Я слушал, разинув рот. Я - жених! В таких новых для меня щекотливых вопросах я все еще чувствовал себя мальчишкой. Ведь мой шестнадцатый год только подходил к концу. Я расхохотался.

- Вот тогда посмеешься! Будешь женатиком в семнадцать лет, - снисходительно набавив мне год, пророчески предостерег Иван.

Вспоминая разговор с Роговым, я долго смеялся над тем, что меня принимают за Сашиного жениха, но - удивительно! - мысль эта нет-нет и закрадывалась в мою голову, становясь навязчивой. Когда томление любви овладевало мной особенно глубоко и я тосковал по Саше, я вновь представлял ее в постоянной к себе близости, и незнакомое волнение охватывало меня.

Саша опять стала прибегать к нам, но засиживалась недолго. Я торопливо задавал ей какой-нибудь урок - что-нибудь написать или решить первую попавшуюся задачу, но это только для виду. Уроки стали для нас лишь поводом для встреч.

Однажды утром я вышел из хаты во двор. В солнечное летнее утро, когда в свежем, отстоявшемся за ночь от пыли воздухе пахнет влажной от росы лебедой, а с левады тянет укропом и наливающимися молодыми огурцами, когда на скворечнице бодро насвистывает скворец и хлопотливые ласточки с веселым щебетанием кормят в прилепленных под застрехами гнездах своих прожорливых птенцов, когда сам ты юн, здоров, чист разумом и сердцем, - все воспринимается с какой-то обнаженной, первозданной ясностью и остротой: каждый звук, каждый запах, малейшее колебание ветерка.

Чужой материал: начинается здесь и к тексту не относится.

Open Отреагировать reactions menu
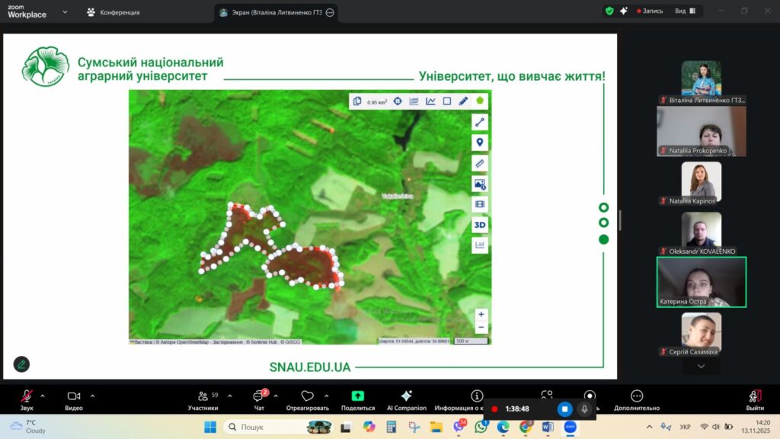The height and width of the screenshot is (439, 780). click(308, 399)
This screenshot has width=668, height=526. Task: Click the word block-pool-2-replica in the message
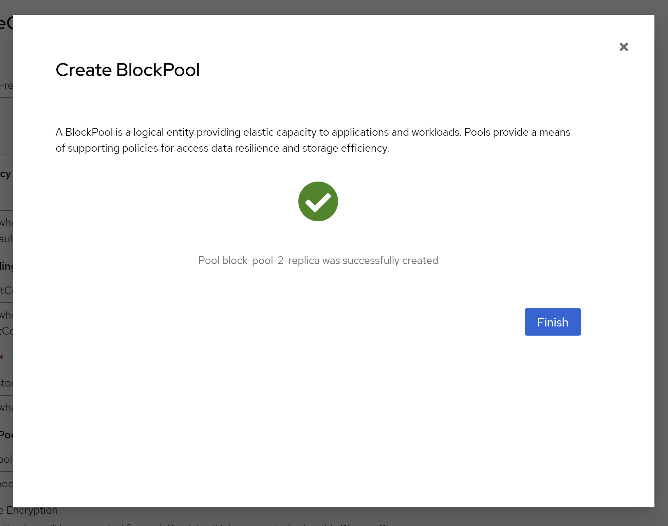[271, 260]
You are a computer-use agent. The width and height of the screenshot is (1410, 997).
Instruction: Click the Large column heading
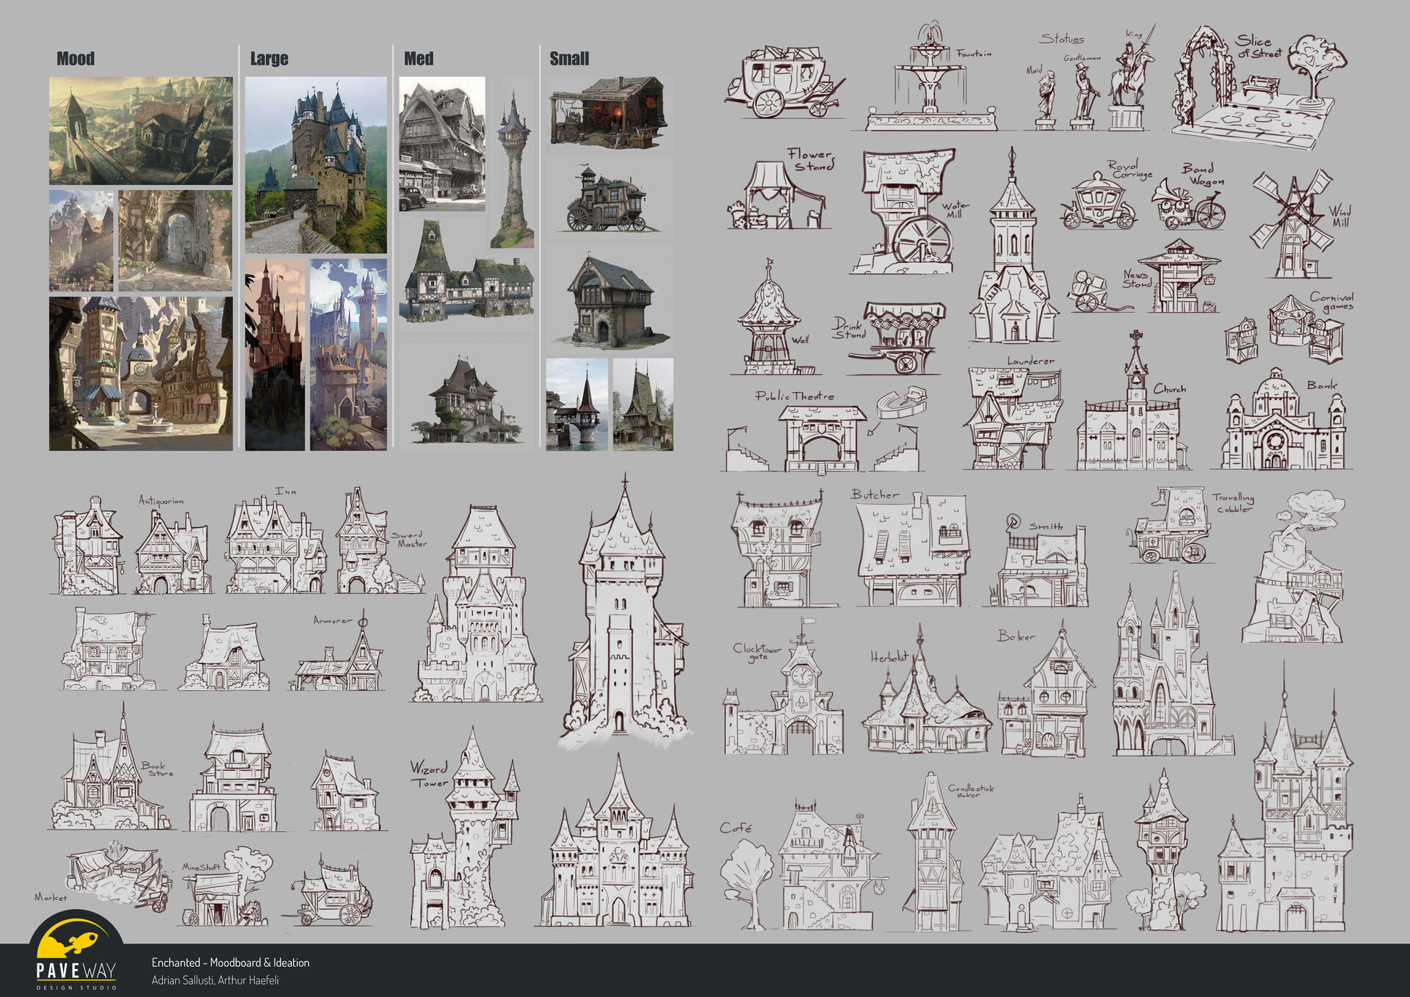click(x=269, y=59)
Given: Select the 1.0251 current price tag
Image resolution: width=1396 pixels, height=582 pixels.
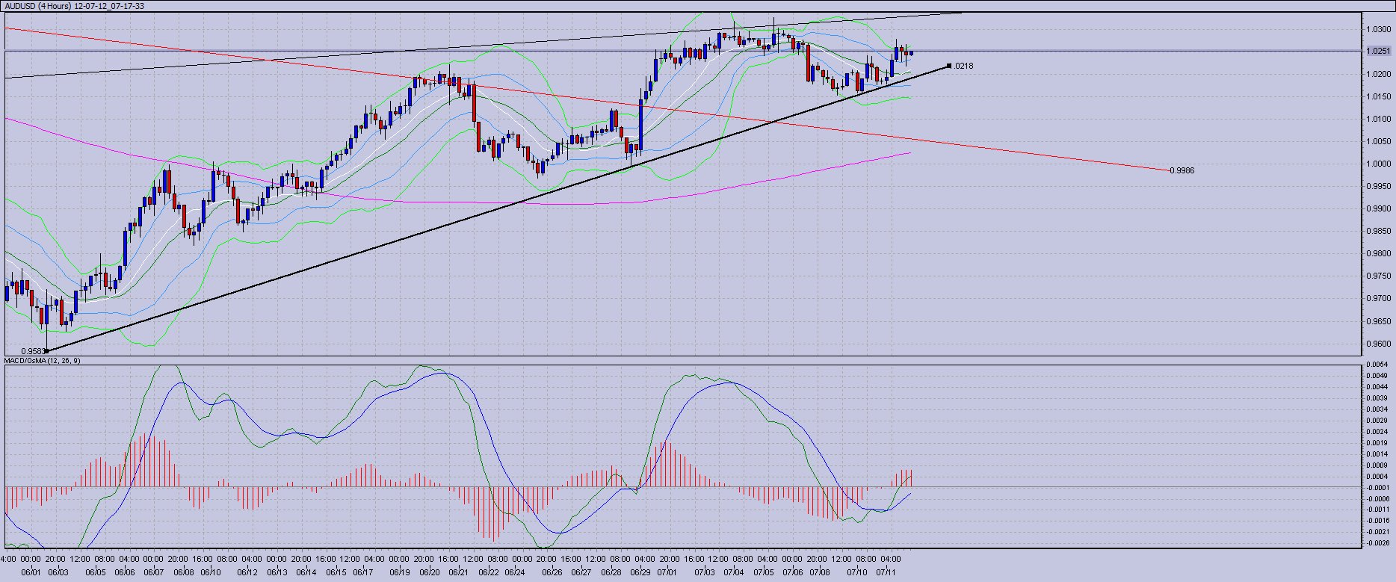Looking at the screenshot, I should tap(1379, 52).
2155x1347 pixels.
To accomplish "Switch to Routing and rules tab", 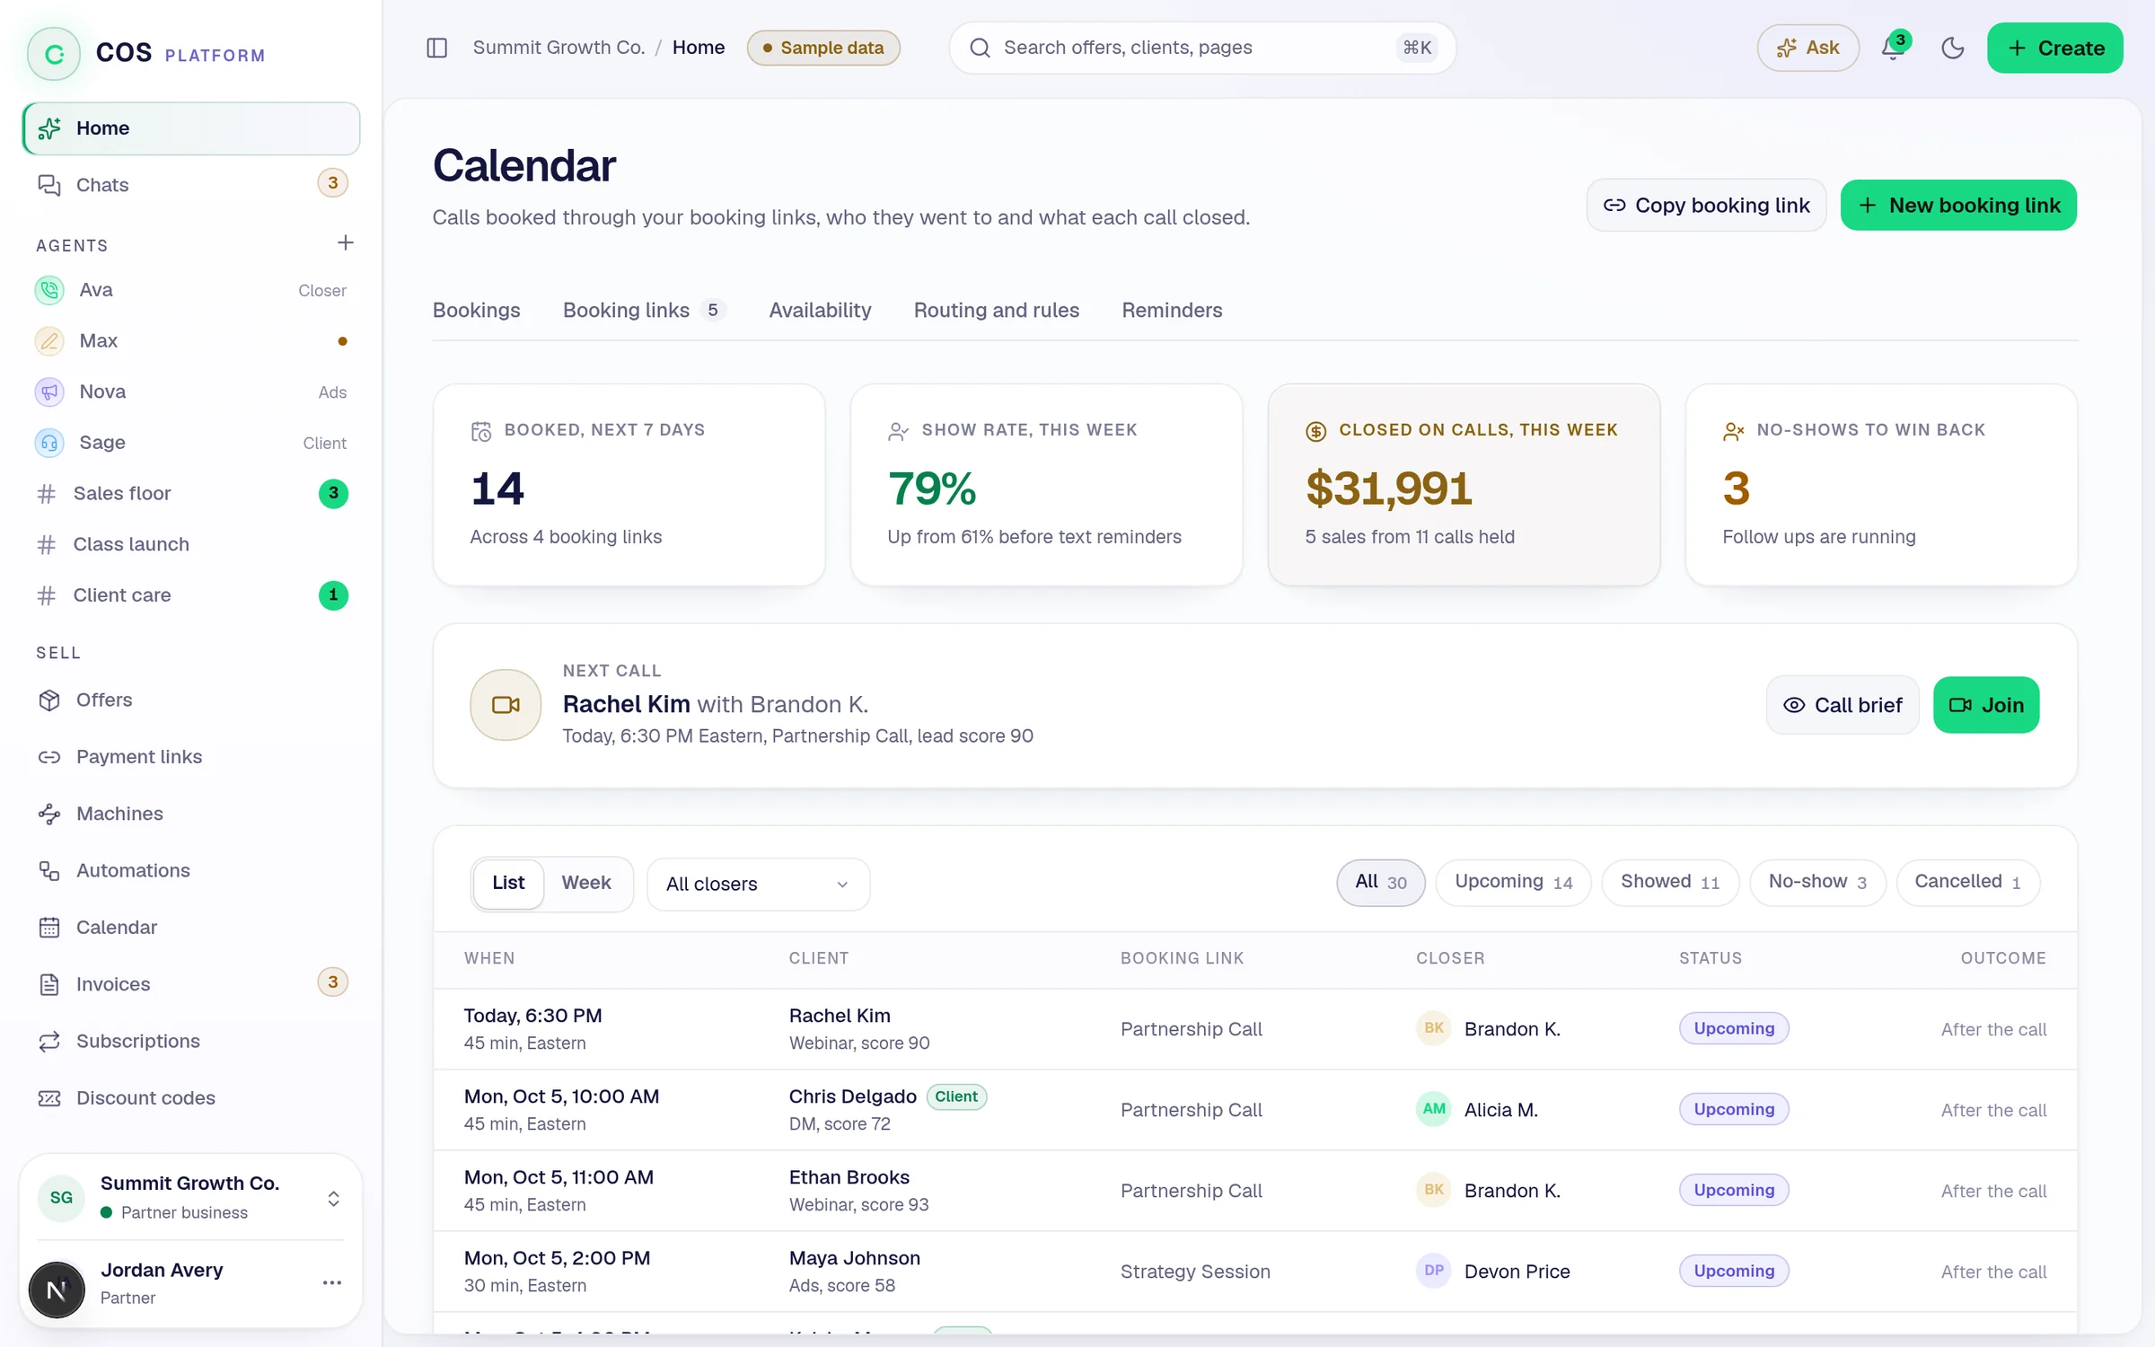I will pyautogui.click(x=997, y=310).
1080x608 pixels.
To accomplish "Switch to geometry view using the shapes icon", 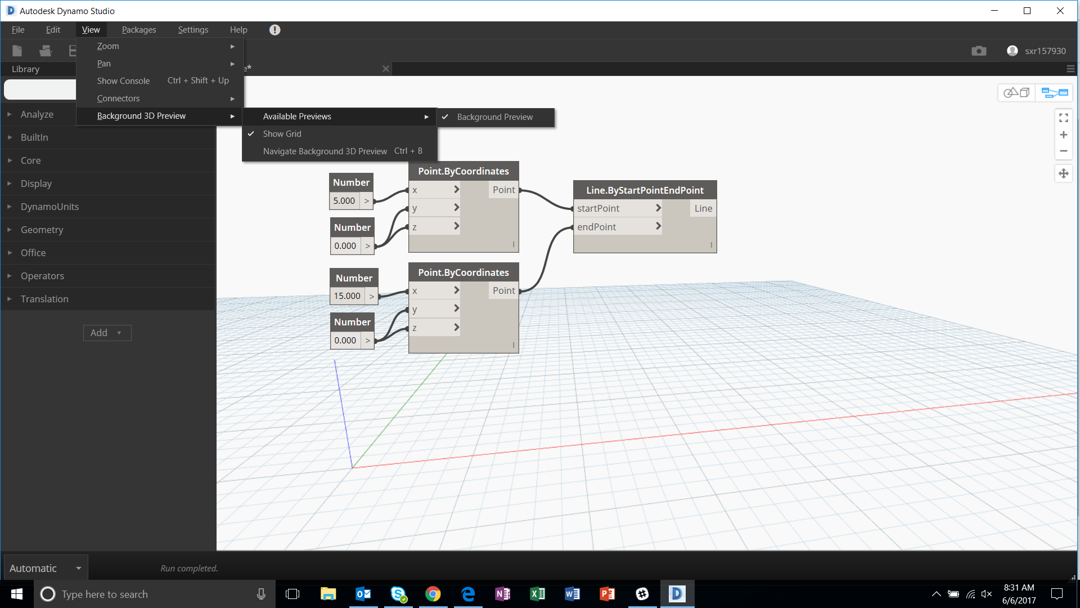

С какого-то времени высокий деревянный забор, отделявший двор Фащенко от кахановского, стал для меня как бы огромным магнитом. Каждое утро, а нередко и днем я подходил к забору, надеясь услышать знакомый голос или увидеть в щель между досками Сашины глаза и алую ленту в темных кудрявых волосах.

Я простаивал под забором часами, прислушиваясь и замирая; все время вглядываясь в щель. Иногда Саша, заметив меня, подбегала к изгороди, и я видел в щели ее сверкающие озорством глаза. Она кивала мне, посмеиваясь.